Overview of Strategy

We have attempted to define the variables that have the greatest impact on large-scale searching. We have also tried to stage our benchmarking process so that we start with the simplest approach and introduce each new variable only after collecting benchmarking data on the previous instantiation of the index and environment. Our stages are as follows:

  • Stage 1: Growing the index Complete: As the index gets larger, we expect to learn about the size of the index relative to the body of content, time to index with a growing body of content, and degradation of search performance as the amount of content increases. In order to gain a clear sense of the way that these phenomena take place, we are conducting tests on indexes in 100,000 volume steps, from 100,000 to 1,000,000 (with additional increments at 10,000 and 50,000).
  • Stage 2: Impact of memory Complete: Increasing physical memory and changing JVM configurations will also influence performance. We will increase physical memory from 4GB to 8GB and test several JVM configuration changes in combination with the test suite and each of these index sizes.
  • Stage 3: Using shards Complete: We will introduce shards in the approach, employing multiple shards with the 8GB memory and optimal JVM configuration. We will test the suite of searches with one shard on each of two physical servers. We will then test the suite of searches with one shard on each of two virtual servers on each physical server (i.e., four shards). Benchmarking data will be gathered for all of the index steps.
  • Stage 4: Load testing Complete: We will introduce load testing for the single shard and multi-shard approaches, attempting to see what impact a large number of users will have on performance.
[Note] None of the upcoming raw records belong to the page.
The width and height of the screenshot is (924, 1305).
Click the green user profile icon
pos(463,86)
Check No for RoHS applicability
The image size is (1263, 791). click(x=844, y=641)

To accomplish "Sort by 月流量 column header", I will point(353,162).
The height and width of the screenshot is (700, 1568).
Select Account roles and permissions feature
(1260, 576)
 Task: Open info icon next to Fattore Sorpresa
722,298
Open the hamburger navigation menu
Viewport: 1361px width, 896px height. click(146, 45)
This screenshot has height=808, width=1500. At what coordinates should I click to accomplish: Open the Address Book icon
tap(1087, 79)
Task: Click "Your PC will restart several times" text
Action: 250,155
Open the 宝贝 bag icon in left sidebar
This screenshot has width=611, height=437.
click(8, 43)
  • Stage 5: Faceting results: Full-text searching of a large number of documents will undoubtedly lead to the retrieval of a large numbers of results, and thus usability problems. One obvious strategy for improving navigation of large numbers of results is the use of faceted displays from associated bibliographic data. We will add relatively full bibliographic records to each of the documents and repeat the testing process with a faceted display of results from the bibliographic data.